En el plano táctico, y salvando estas potentísimas habilidades de grupo, la cosa sigue funcionando más o menos igual, a saber: vigila los flancos, ten en cuenta la ventaja que aporta una posición elevada, aprovecha la velocidad de las unidades aladas y no dejes que te coman los dinosaurios. Quizá en esta ocasión sean este tipo de grandes bestias las que adquieran mayor protagonismo, permitiendo de paso brillar a un motor que sigue manejando con soltura una cantidad de unidades que roza lo abrumador. Apetece acercar la cámara, porque a pie de pista el comportamiento individual de cada insignificante pedazo de carne sigue sorprendiendo sobremanera, pero no suele ser la mejor de las ideas: las cosas no tardan en escalar, y si algo se le puede echar en cara a Total War Warhammer II es seguir sin encontrarle el punto a una legibilidad en el calor del combate que por el contrario brilla como pocas en su mapa político. No es un problema de mecánicas sino más bien de representación, y sigue costando sacudirse la sensación de que esos enfrentamientos de veinte contra veinte no cuentan con las suficientes herramientas (no, la vista de águila no es suficiente) para organizar la información y navegar ese caos que no te permite sacar todo el rendimiento posible a tu meditada estrategia.

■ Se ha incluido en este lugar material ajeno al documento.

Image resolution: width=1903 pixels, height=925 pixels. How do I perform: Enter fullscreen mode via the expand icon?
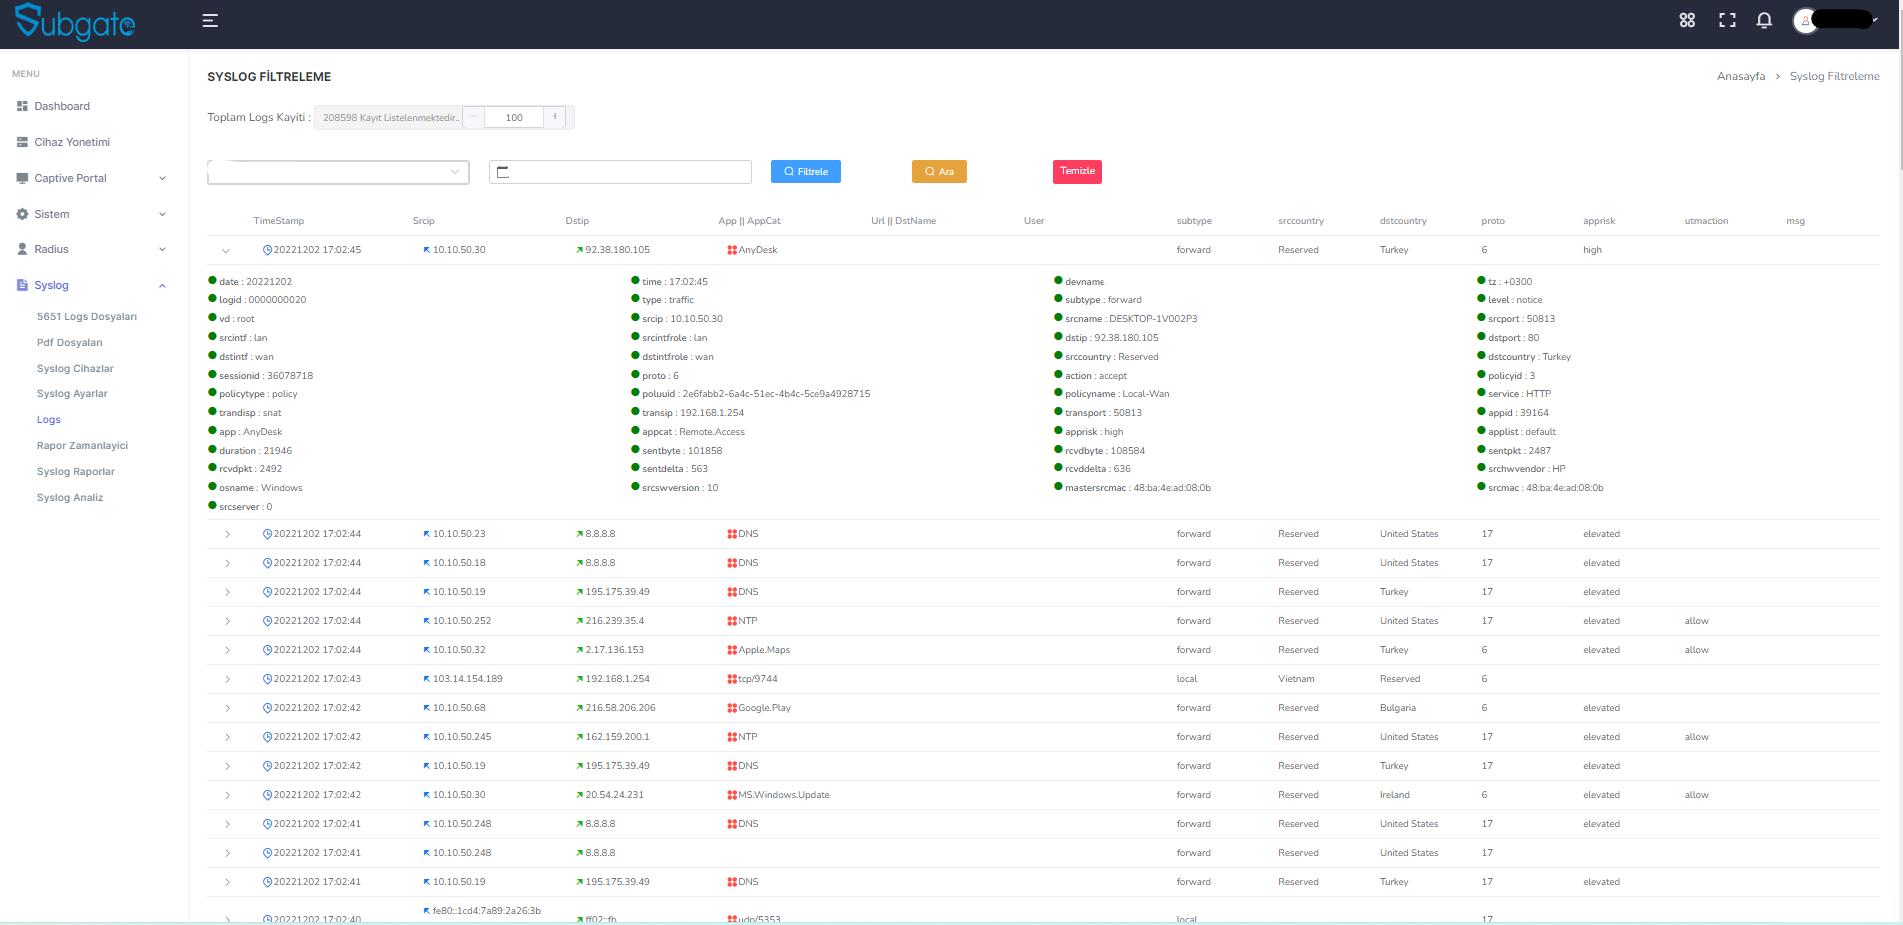pyautogui.click(x=1727, y=20)
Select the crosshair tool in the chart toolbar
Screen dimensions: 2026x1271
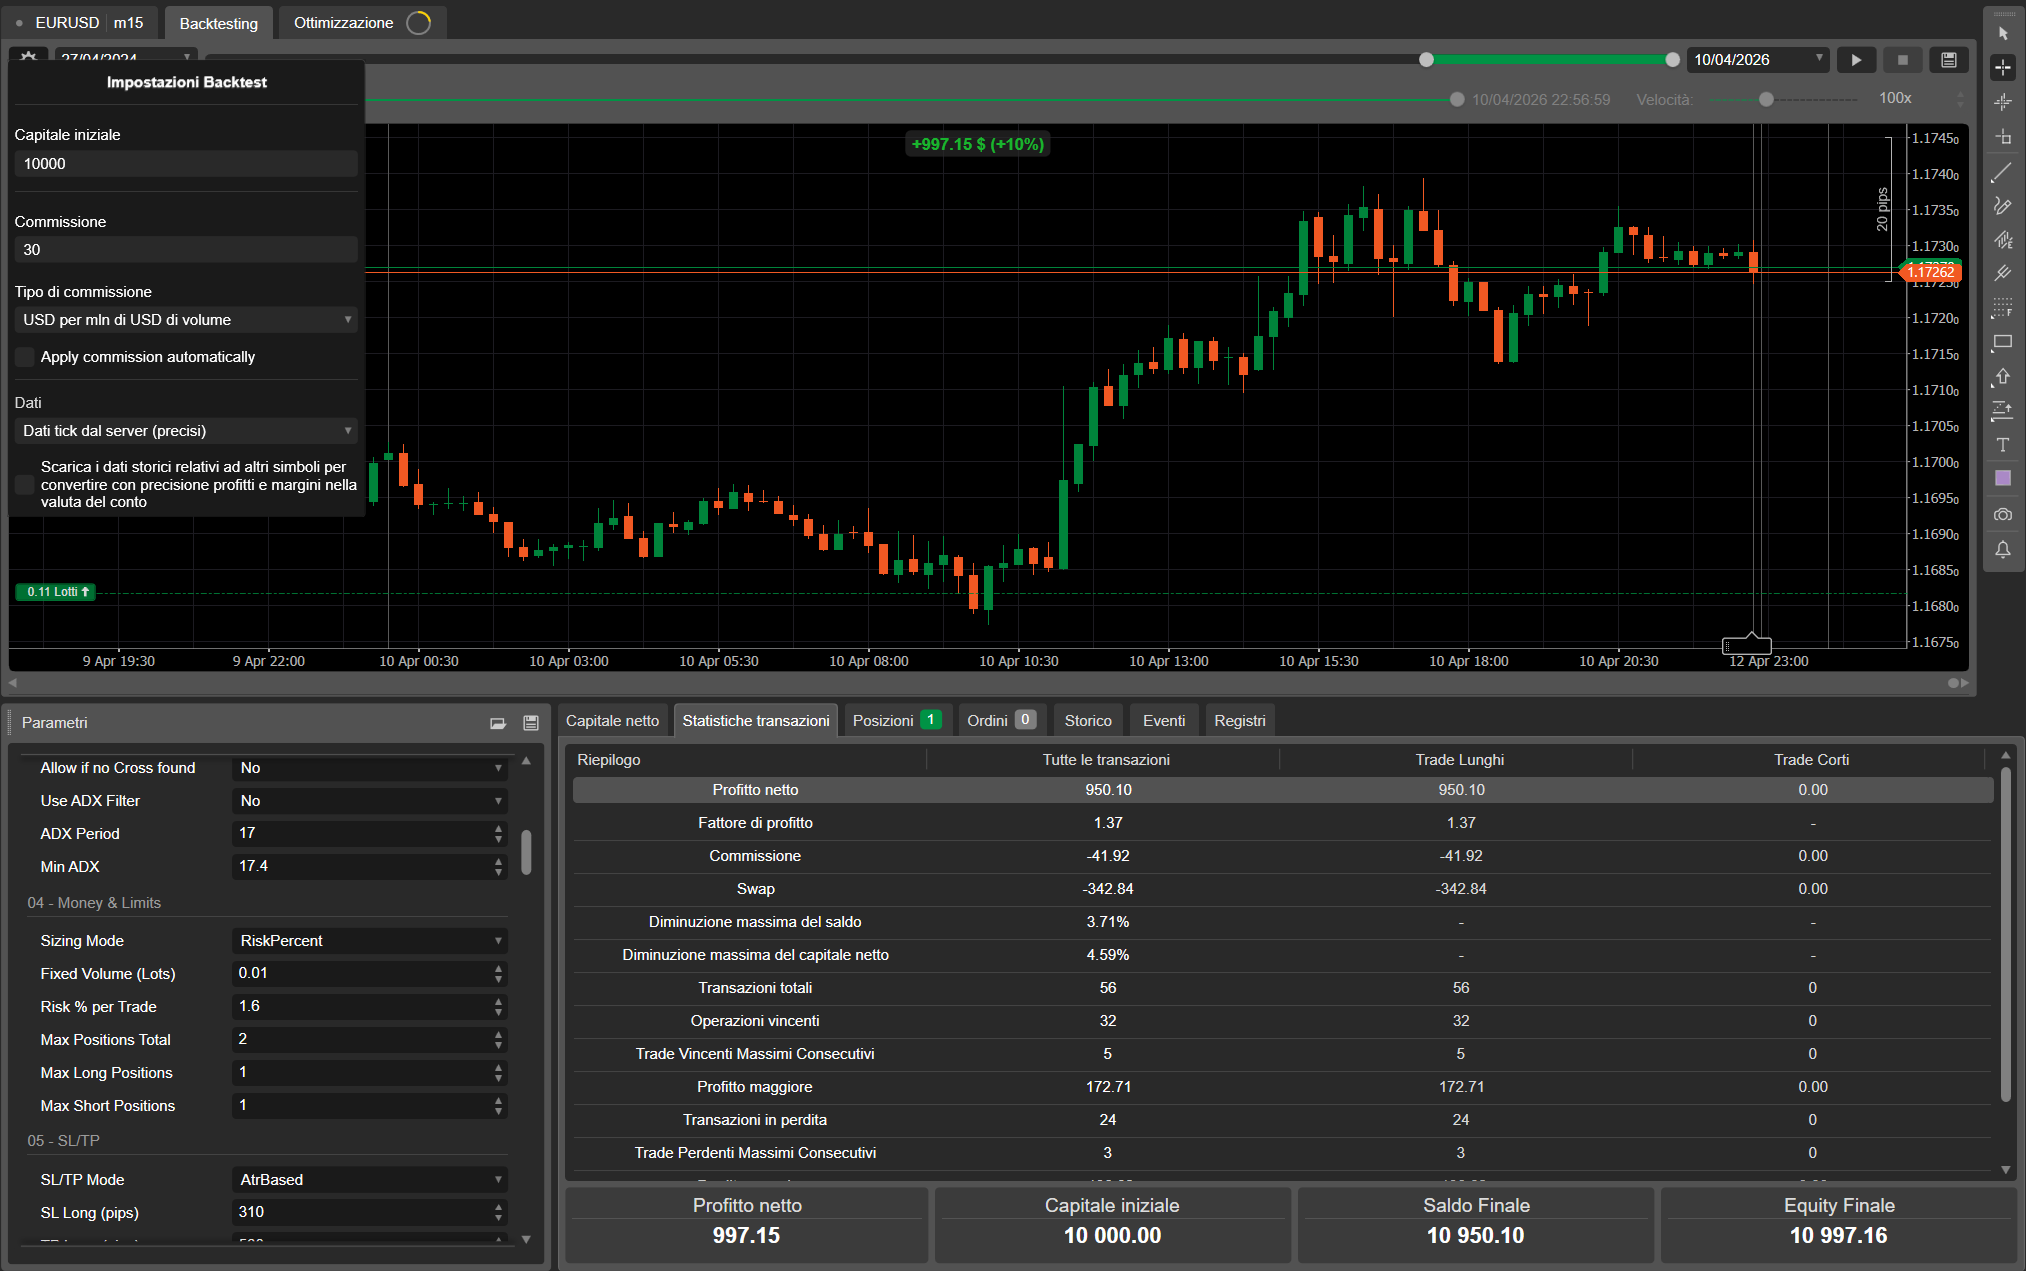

Supongo que en cierto modo es parte de su encanto, y que cuando el flanco izquierdo se va de vacaciones lo natural es perder los papeles y no saber qué demonios está pasando. Es, como digo, parte indisoluble del código genético de una franquicia que siempre ha buscado representar la guerra, y que en esta ocasión vuelve a cuadrar el círculo haciendo exactamente lo mismo de varias maneras radicalmente diferentes. Por eso importa poco que ahora podamos conjurar ritos, o que podamos colonizar cualquier tipo de asentamiento, o que los señores encargados de nuestras fuerzas puedan decidir hacernos la cama y plantarse con el ejército que hemos pagado en la puerta de la ciudad que aún estamos terminando de pagar. Son avances, sin duda, pero en el fondo la historia es la misma de siempre: construir, reclutar, asediar, extenderse. Y vuelta a empezar. Morderse la cola y seguir girando, algo que podría saber a poco a quienes esperen profundos golpes de timón en los títulos que llevan números romanos en la portada. Es una posición razonable, pero Total War habla de la guerra, y me suena haber escuchado en algún sitio que la guerra nunca cambia.